Interrogé par des journalistes avant d’entrer dans le bâtiment du ministère à Moscou, le diplomate a refusé de répondre aux questions, déclarant qu’il « ne voulait pas être en retard à la réunion ».
À l’issue de l’entretien avec l’ambassadeur israélien, le ministère a publié un communiqué indiquant que le vice-ministre des Affaires étrangères Georgy Borisenko avait exprimé une vive protestation auprès de Oded Joseph concernant cette attaque.
« La partie russe a protesté contre le bombardement de membres d’une équipe de télévision de RT, blessés à la suite d’une frappe de missile de l’armée de l’air israélienne dans le sud du Liban », précise le communiqué.
Le ministère a ajouté que Georgy Borisenko avait demandé « une enquête approfondie sur les circonstances de l’incident et la prévention de telles pratiques à l’avenir ».
Les deux diplomates ont également évoqué la situation militaire et politique tendue au Moyen-Orient, ajoute le texte.
Jeudi, des membres d’une équipe de RT, en mission éditoriale dans le sud du Liban, ont été blessés à la suite d’une frappe aérienne israélienne.
Le correspondant Steve Sweeney et son cameraman Ali Rida Sbeity ont été touchés lors de l’attaque.

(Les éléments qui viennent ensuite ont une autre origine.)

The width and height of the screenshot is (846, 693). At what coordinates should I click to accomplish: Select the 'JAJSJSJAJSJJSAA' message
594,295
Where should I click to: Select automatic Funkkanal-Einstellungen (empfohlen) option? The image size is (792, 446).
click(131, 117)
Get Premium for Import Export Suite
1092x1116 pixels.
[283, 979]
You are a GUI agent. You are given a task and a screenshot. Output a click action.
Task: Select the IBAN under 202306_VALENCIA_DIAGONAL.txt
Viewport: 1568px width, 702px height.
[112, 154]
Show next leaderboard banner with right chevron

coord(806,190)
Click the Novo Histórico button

Le ministère russe des Affaires étrangères a ensuite indiqué que l’ambassadeur israélien serait informé de l’évaluation russe concernant cette frappe visant des journalistes.
La porte-parole du ministère, Maria Zakharova, a qualifié l’attaque de « ciblée », soulignant qu’elle visait des civils non armés, protégés par le droit international humanitaire en tant que journalistes.
Elle a insisté sur le fait que les journalistes portaient des gilets clairement identifiables avec la mention « presse », ne disposaient que de caméras et de microphones, et que la frappe s’est produite dans une zone dépourvue d’installations militaires.